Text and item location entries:
※ ※ ※

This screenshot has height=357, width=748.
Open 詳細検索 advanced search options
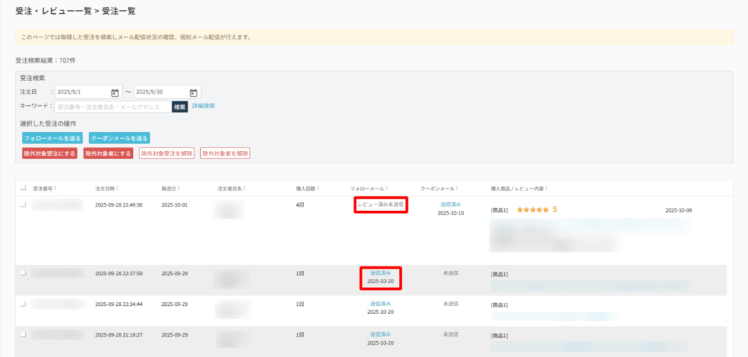[203, 107]
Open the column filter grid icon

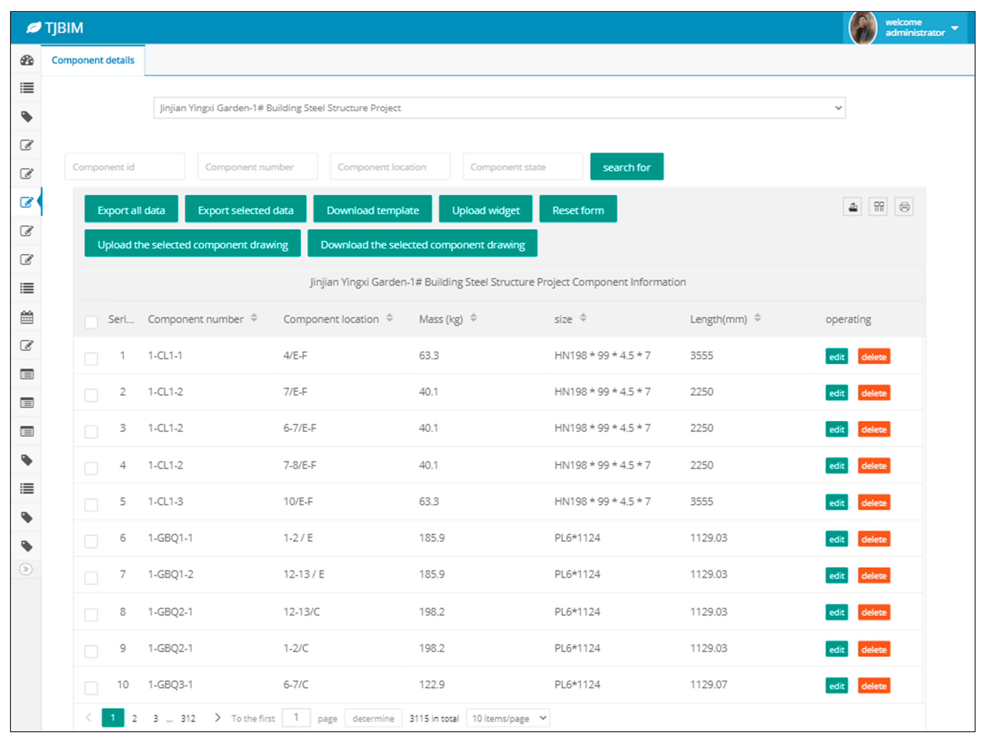(x=878, y=207)
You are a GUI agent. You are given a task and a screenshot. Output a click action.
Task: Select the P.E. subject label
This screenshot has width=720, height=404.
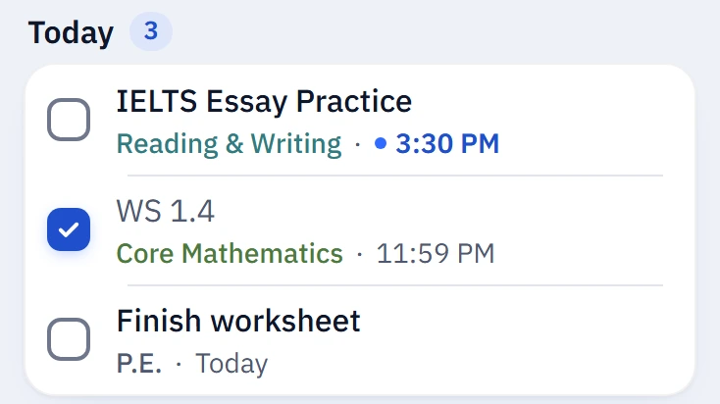(x=139, y=364)
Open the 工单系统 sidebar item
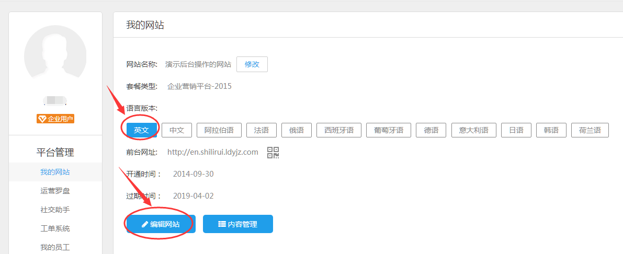623x254 pixels. [55, 228]
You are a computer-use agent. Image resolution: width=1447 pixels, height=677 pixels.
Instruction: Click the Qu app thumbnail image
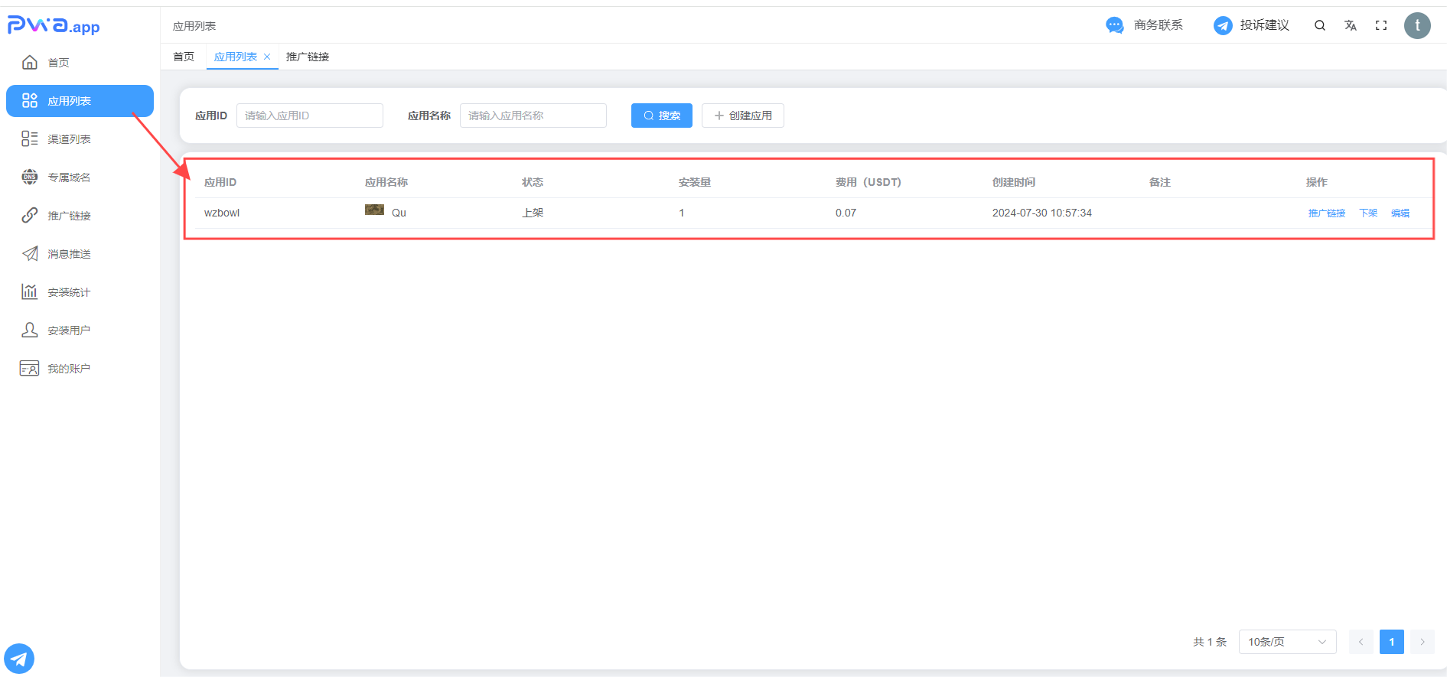pos(374,210)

※ ※ ※

EXERCISE GOAL: Arrange the material above as a two-column CSV with the headers "instruction" and "location". Give one row per request, with its text and its answer each in a single quoted field, line breaks replaced by spaces and the pictures left out.

ANSWER TO THIS PROBLEM:
instruction,location
"This screenshot has height=357, width=748. Open 詳細検索 advanced search options","[203, 107]"
"Open the column filter grid icon","(x=878, y=207)"
"You are a GUI agent. You are given a task and a screenshot. Output a click action. Task: Select the P.E. subject label This screenshot has width=720, height=404.","(x=139, y=364)"
"Open the 工单系统 sidebar item","623x254 pixels. [55, 228]"
"You are a computer-use agent. Image resolution: width=1447 pixels, height=677 pixels. Instruction: Click the Qu app thumbnail image","pos(374,210)"